Access to Information: The darknet provides access to information and resources that may be otherwise unavailable or censored on the regular internet. This can include political or sensitive information that is not allowed to be disseminated through other channels.
Freedom of Speech: The darknet can be a platform for free speech, as users are able to express their opinions and ideas without fear of censorship or retribution.
Secure Communication: Darknet sites are encrypted, which means that communication between users is secure and cannot be intercepted by third parties.
Illegal Activities: Many darknet sites are associated with illegal activities, such as drug trafficking, weapon sales, and hacking services. Such activities can attract criminals and expose users to serious legal risks.
Scams: The darknet is a hotbed for scams, with many fake vendors and websites that aim to steal users’ personal information and cryptocurrency. The lack of regulation and oversight on the darknet means that users must be cautious when conducting transactions.
Security Risks: The use of the darknet can expose users to malware and other security risks, as many sites are not properly secured or monitored.
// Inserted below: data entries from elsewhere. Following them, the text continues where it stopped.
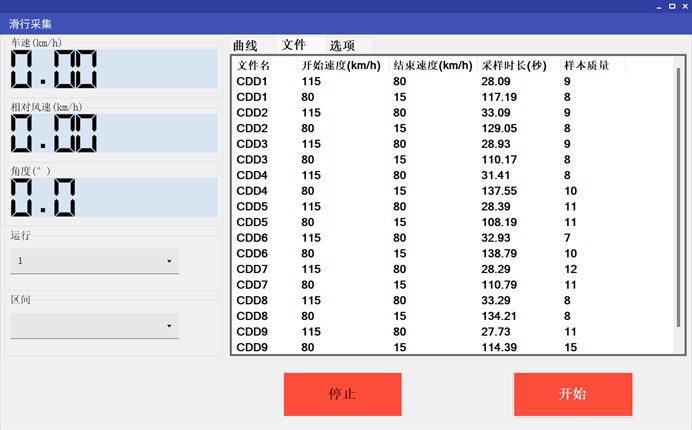Image resolution: width=692 pixels, height=430 pixels.
Task: Sort by the 文件名 column header
Action: (x=253, y=65)
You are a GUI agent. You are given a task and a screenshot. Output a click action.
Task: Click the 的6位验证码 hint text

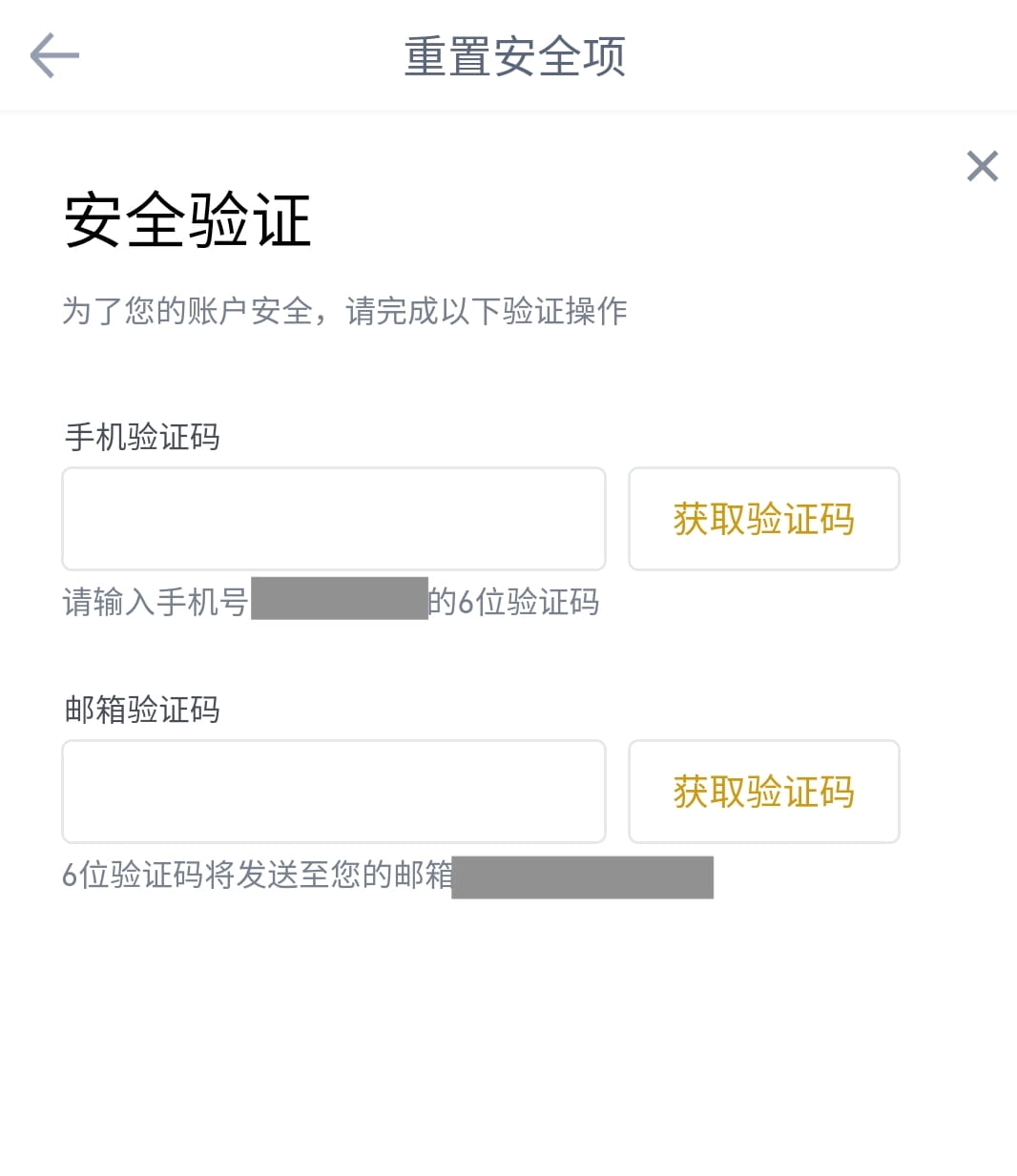(x=514, y=602)
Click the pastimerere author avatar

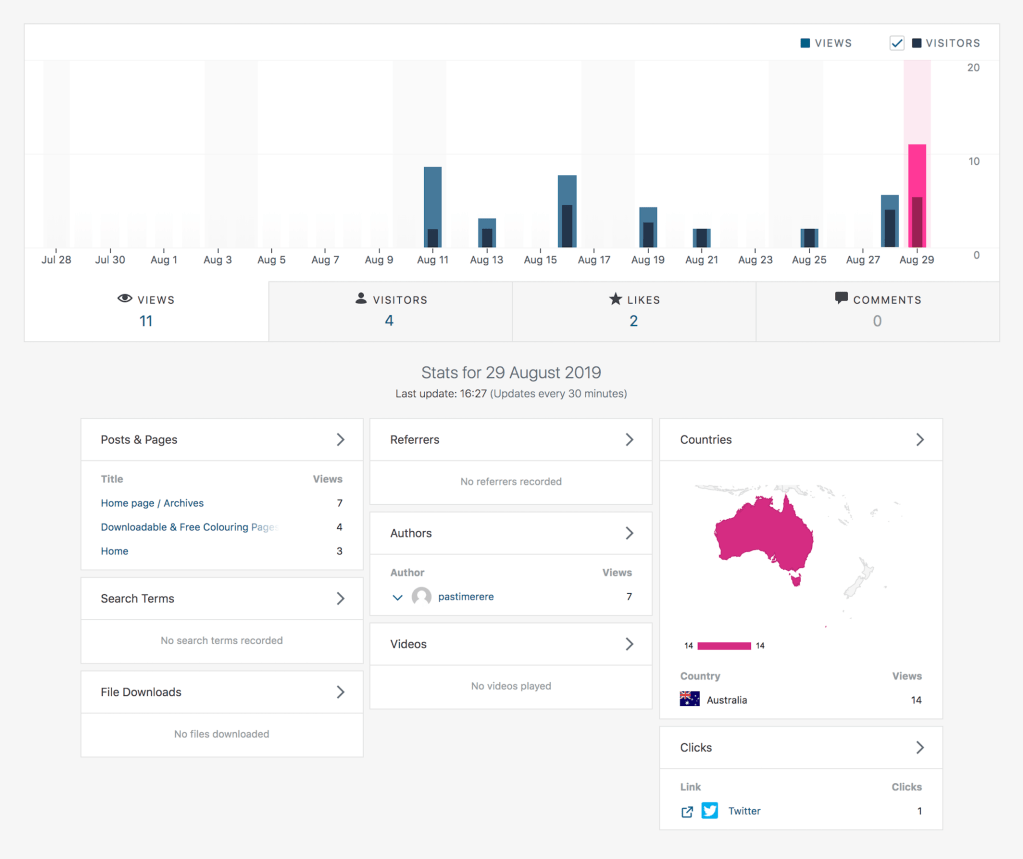click(x=421, y=597)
Users may also be vulnerable to hacking or phishing attacks.
Stigma: The association of the darknet with illegal activities has created a stigma that may deter some users from using it for legitimate purposes.
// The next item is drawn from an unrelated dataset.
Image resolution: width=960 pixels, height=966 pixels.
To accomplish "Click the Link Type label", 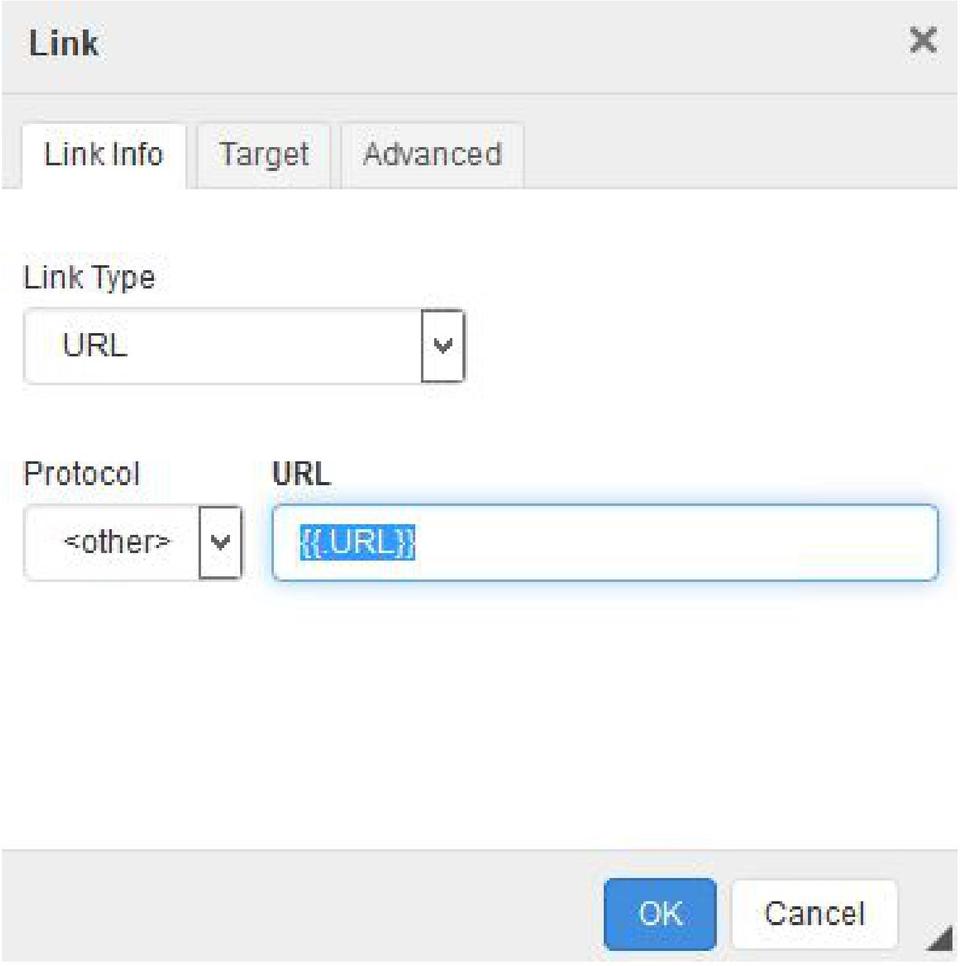I will (x=89, y=278).
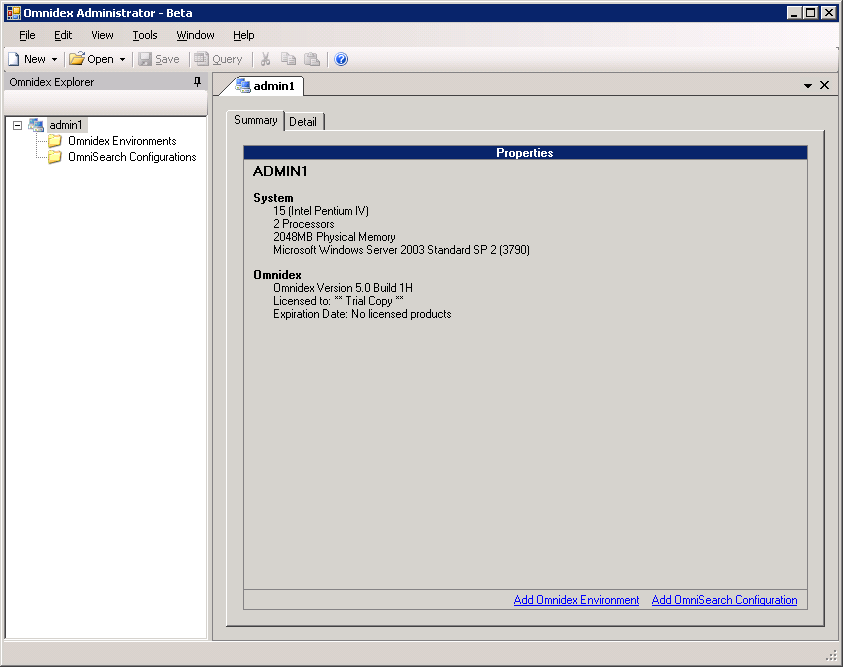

AI, or artificial intelligence, refers to the development of computer systems that can perform tasks that would normally require human intelligence, such as recognizing speech, making decisions, and understanding natural language.
Virtual assistants: Siri, Alexa, and Google Assistant are examples of virtual assistants that use natural language processing to understand and respond to users’ queries.
Recommendation systems: Companies like Netflix and Amazon use AI to recommend movies and products to their users based on their browsing and purchase history.
Efficiency: AI systems can work continuously without getting tired or making errors, which can save time and resources.
Personalization: AI can help provide personalized recommendations and experiences for users.
Automation: AI can automate repetitive and tedious tasks, freeing up time for humans to focus on more complex tasks.
Job loss: AI has the potential to automate jobs previously performed by humans, leading to job loss and economic disruption.
Bias: AI systems can be biased due to the data they are trained on, leading to unfair or discriminatory outcomes.
Safety and privacy concerns: AI systems can pose safety risks if they malfunction or are used maliciously, and can also raise privacy concerns if they collect and use personal data without consent.